**What is being asked:**
Only the lines from the one containing "Task: Switch to Opera browser on taskbar" through the end of the listing belong in the answer, repeated exactly, with no pictures.
━━━━━━━━━━━━━━━━━━━━
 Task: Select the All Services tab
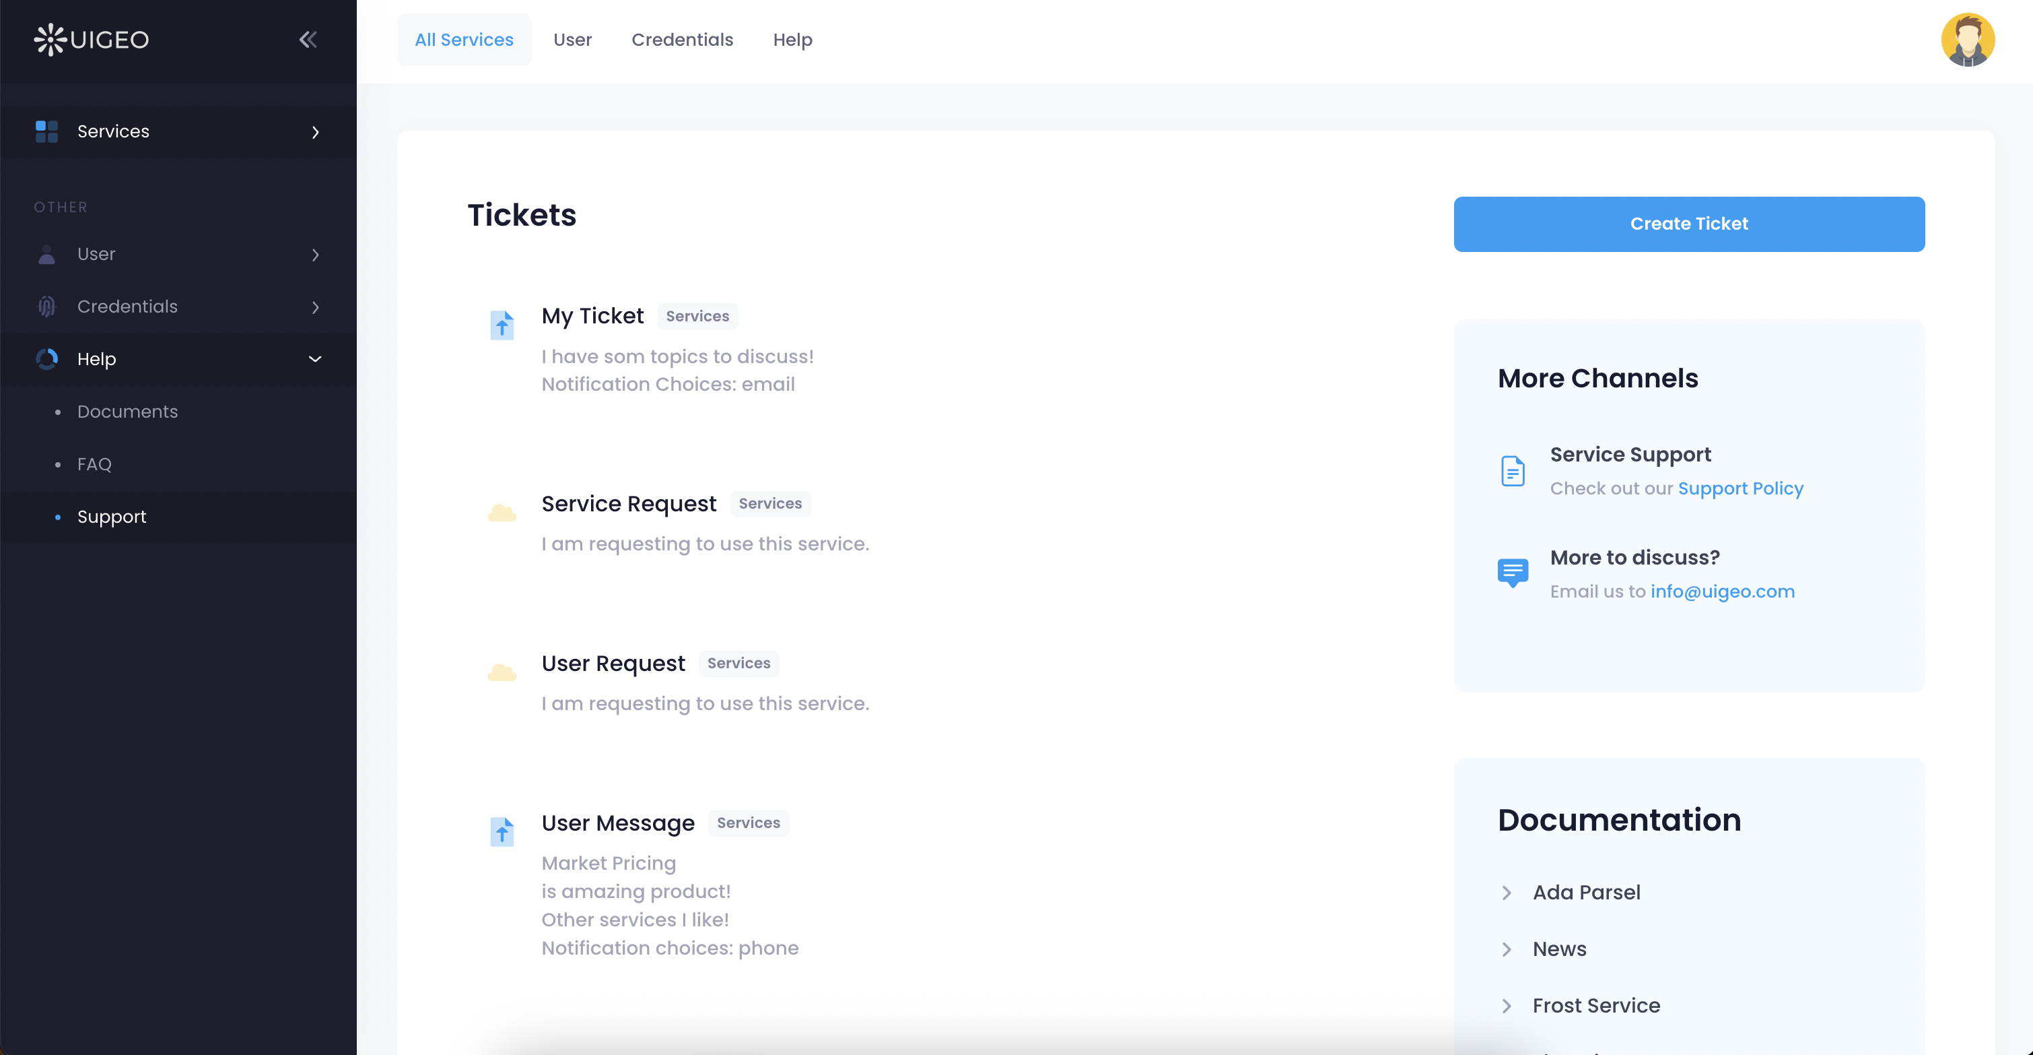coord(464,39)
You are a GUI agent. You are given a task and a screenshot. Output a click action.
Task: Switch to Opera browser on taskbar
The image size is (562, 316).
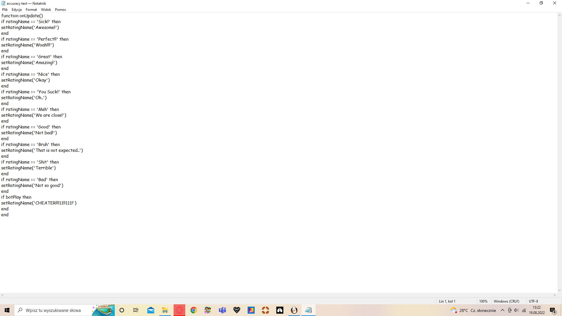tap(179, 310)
━━━━━━━━━━━━━━━━━━━━
**Exercise result:**
Task: Switch to Opera browser on taskbar
The image size is (562, 316).
tap(179, 310)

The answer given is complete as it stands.